Monday, September 30, 2019

Lives are on the line in work zones

Kerry Bramhall, third from left, and his family.
My name is Kerry Bramhall and I am the District One, Area One Office Coordinator at the Horton KDOT office in northeast Kansas. I have worked at KDOT for 19 years, three of which I was a traveling Survey Technician on a statewide survey crew. I have had several close calls during my time at KDOT.
The first close call I remember quite well. We were surveying some section corners north of Parsons. We had our signs out, and two flaggers flagging traffic in a long, flat and well-visible area. I was in the middle of the road holding a range pole on a section corner while my co-worker was getting readings from it. I saw a semi coming toward me with a line of traffic behind him.
As he approached, the semi behind him proceeded to pass in the work zone, leaving me squeezed between the two trucks. The passing semi’s mirror hit my hand taking the range pole with it. I watched as the range pole went flying ahead, thinking that could have been me.
The worst of my fears came in September of 2007. I was doing paperwork in our office in Seneca when my Construction Engineer, Kevin Palic, came out and said, “Get in the car we are going to Lawrence,” in a panicked voice. As I got in the car, Kevin told me that one of my co-workers who had been doing a project in Lawrence had been hit by a reckless driver. We drove as fast as we could to get there.
As we arrived, we found out that he did not make it. I volunteered to drive my other co-worker home who was with him at the time of the accident. The whole trip home we talked about what a great guy and friend our co-worker was. All that I could think about was if the traveling public only knew how much that hurt to lose a buddy, they might be more aware in work zones.
One of my other duties here at KDOT is plowing snow in the winter months. I have had several close calls with the snowplow truck. This last year, I was plowing snow at night in what I would call a blizzard. Visibility was next to nothing. As I was plowing, a car proceeded to pass me as I’m sure they thought I was not going fast enough, and they were in a hurry.
When the car got past me, I could barely see the taillights as they spun around in front of my snowplow blade and ended up in the ditch. All I could think was I could have hit them, or they could have hit me.
If you are reading this, please slow down and pay attention to your surroundings in a work zone or behind a snowplow, because at the end of the day we would like to go home to our families just like you do.


  1. Very scary situations, so glad you are ok. People need to slow down, saving a minute isn't worth the risk. Thank you for your efforts to improve the highways for us all year round.
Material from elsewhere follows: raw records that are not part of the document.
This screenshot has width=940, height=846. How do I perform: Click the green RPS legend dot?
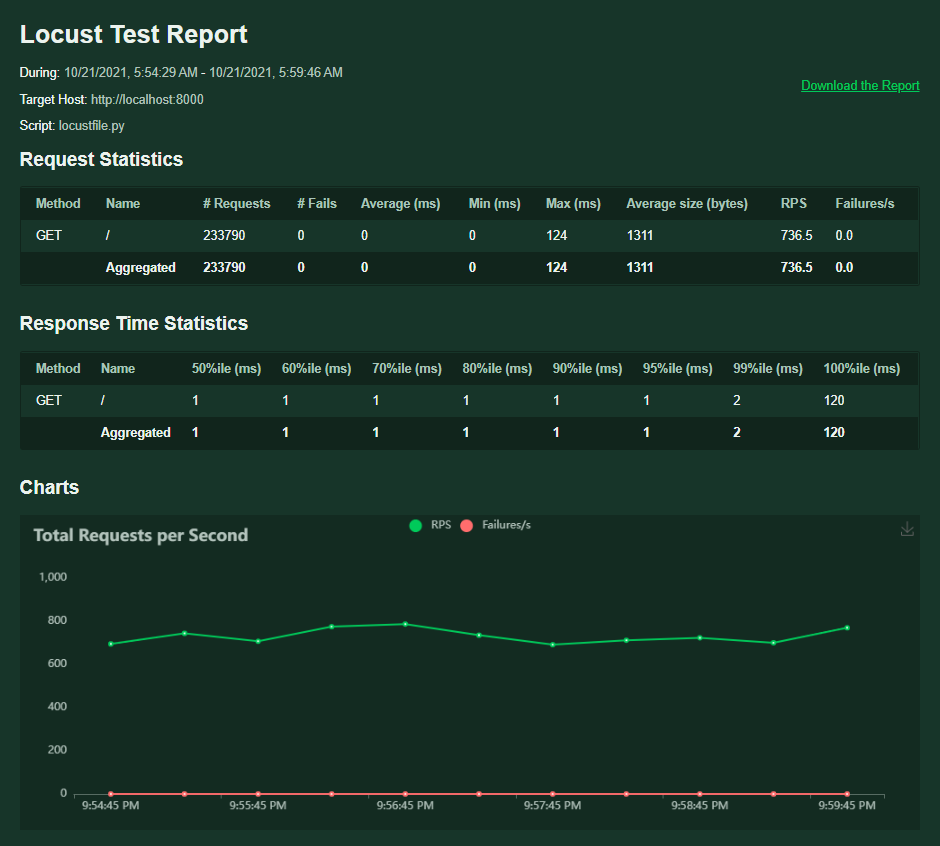(416, 524)
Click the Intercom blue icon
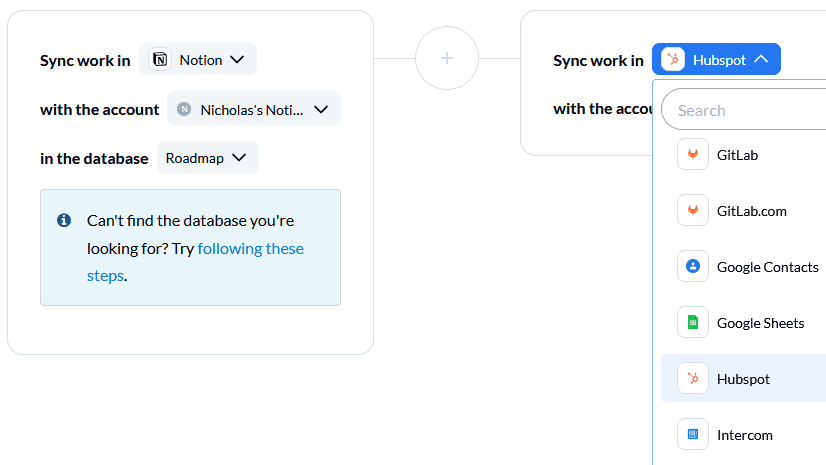 (x=693, y=434)
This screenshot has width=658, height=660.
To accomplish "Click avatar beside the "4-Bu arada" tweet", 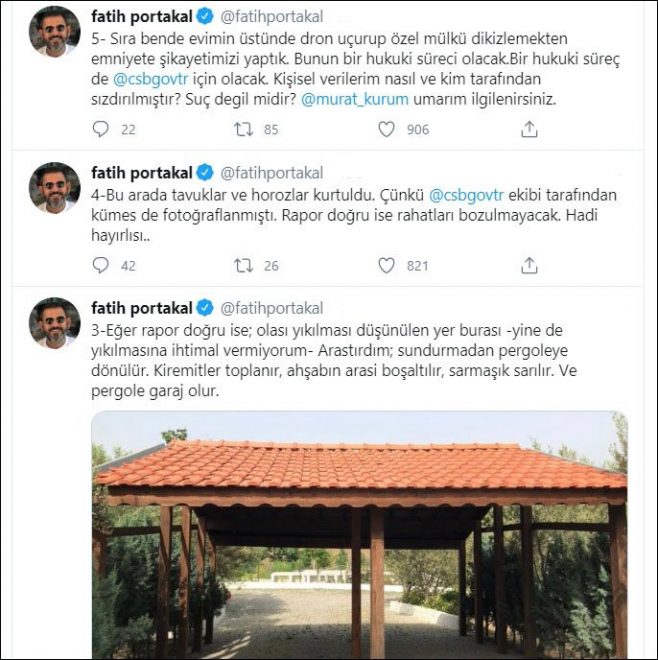I will 55,187.
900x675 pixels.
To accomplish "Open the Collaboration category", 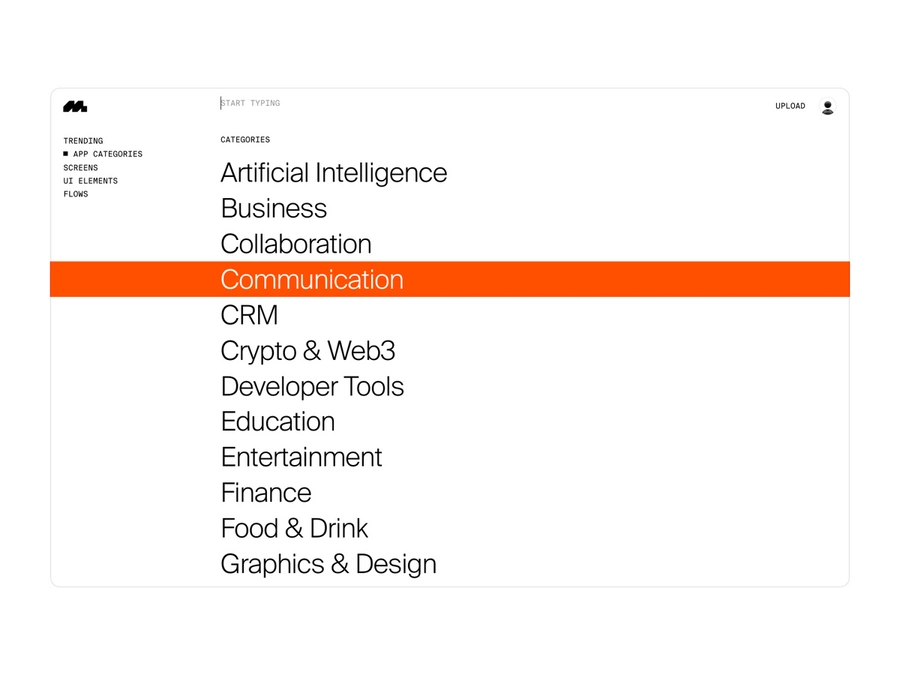I will (295, 244).
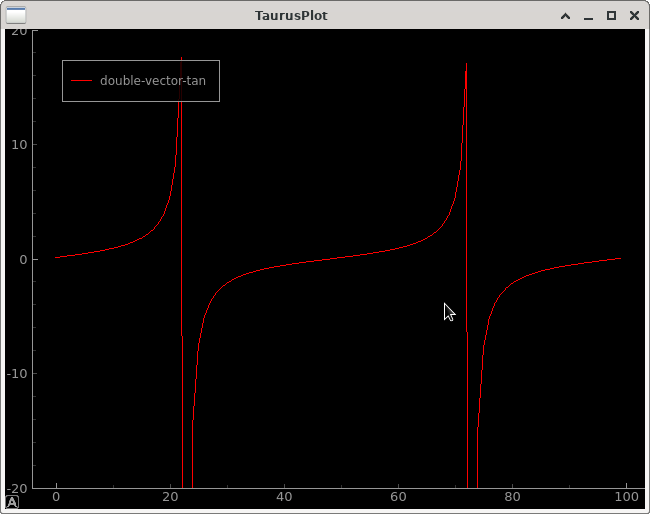Image resolution: width=650 pixels, height=514 pixels.
Task: Click the 100 label on the X axis
Action: [x=626, y=497]
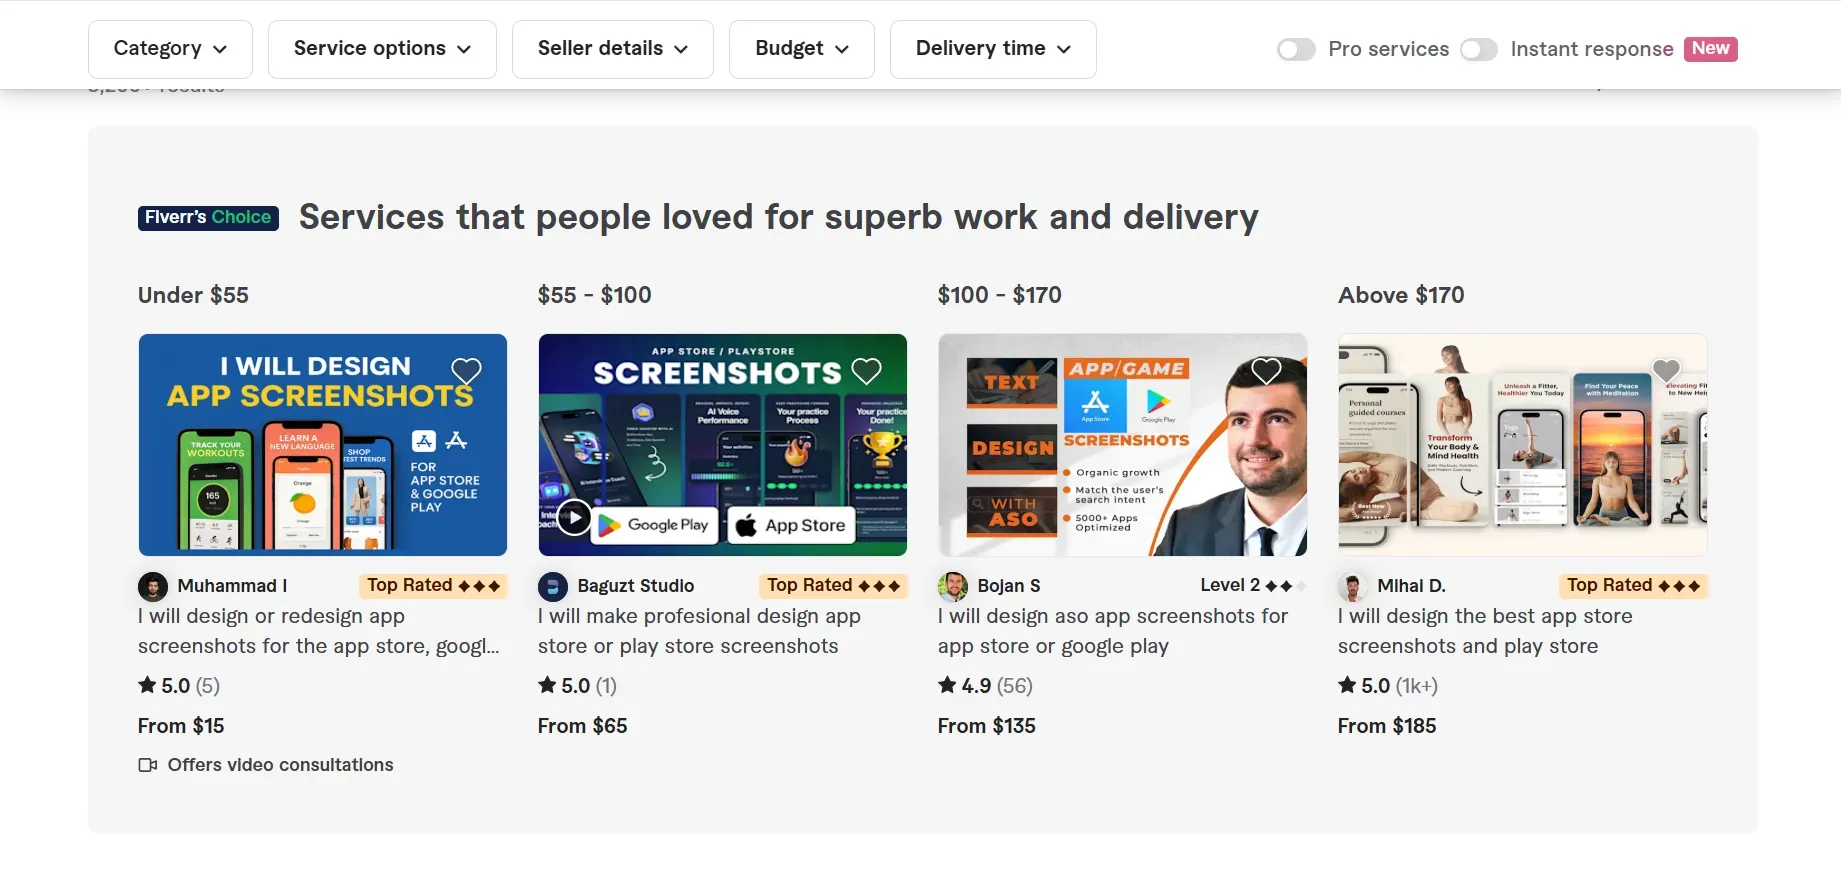This screenshot has height=872, width=1841.
Task: Save Bojan S's gig using the heart icon
Action: [x=1266, y=370]
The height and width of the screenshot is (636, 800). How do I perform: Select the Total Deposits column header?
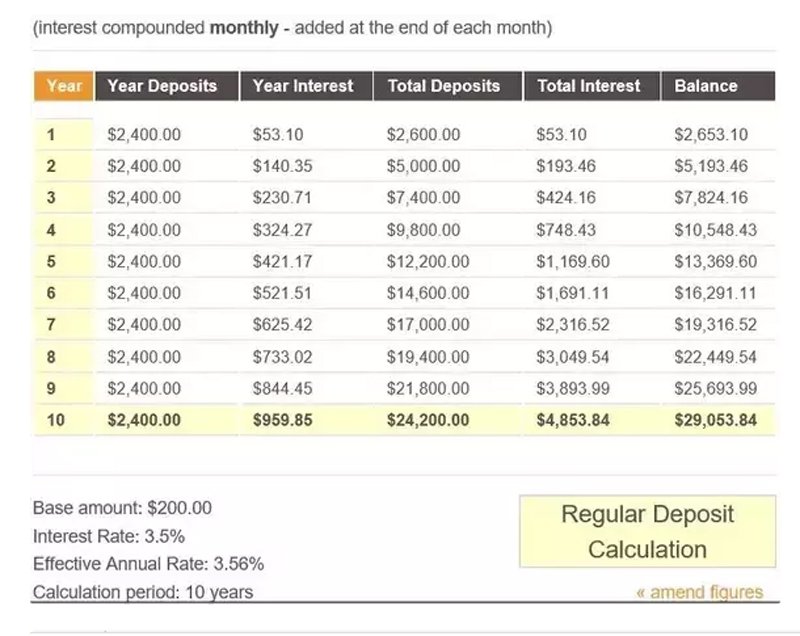[444, 86]
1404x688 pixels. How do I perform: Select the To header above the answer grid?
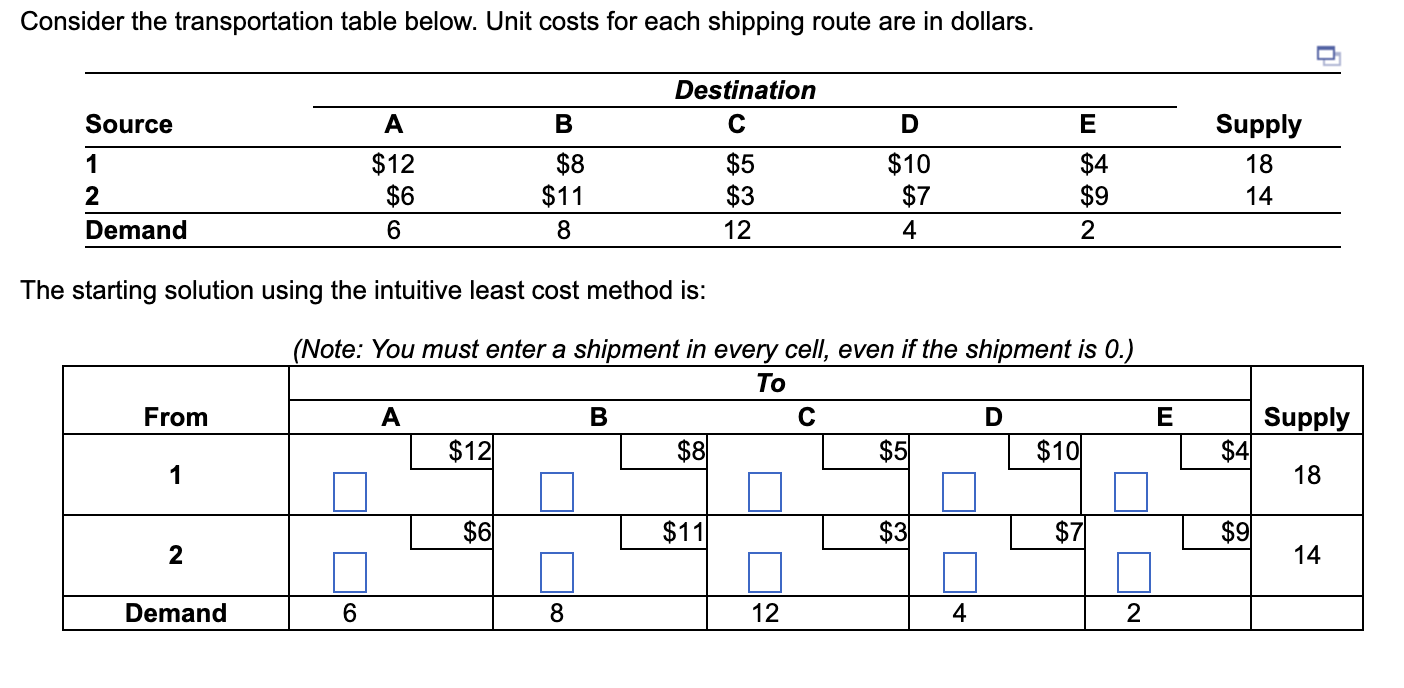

  2. I am very glad for you and your family that you survived the two instances where reckless drivers were not paying attention to road conditions. It is also very sad that another reckless driver caused the death of a Lawrence coworker.

    Many thanks for the work you do surveying and winter maintenance on our Kansas Highways. My guess is that, unfortunately you could have shared other examples where reckless drivers caused concern where you were working. My hope is that every person who reads this blog will slow down and watch for workers where surveying, construction and/or any maintenance is being done. It should also be shared with their families and friends.

  3. Thank you for sharing your story. What a scary and heartbreaking experience. I only wish people would remember that their actions have consequences before they do reckless things. If someone had thought ahead and imagined what could happen if the drove recklessly, perhaps this story would never need to be written. Slow down, pay attention. It really isn't that hard.

    I'm so sorry for the loss of your coworker. Thank you to every KDOT employee who put their lives on the line to keep us safe.

  4. Tragic story. I wish that drivers would recognize the danger that roadside workers -- including road crews, tow truck operators and law enforcement officers -- are in, just to do their jobs. Drivers need to slow down, move over and NEVER be using their cell phones while driving.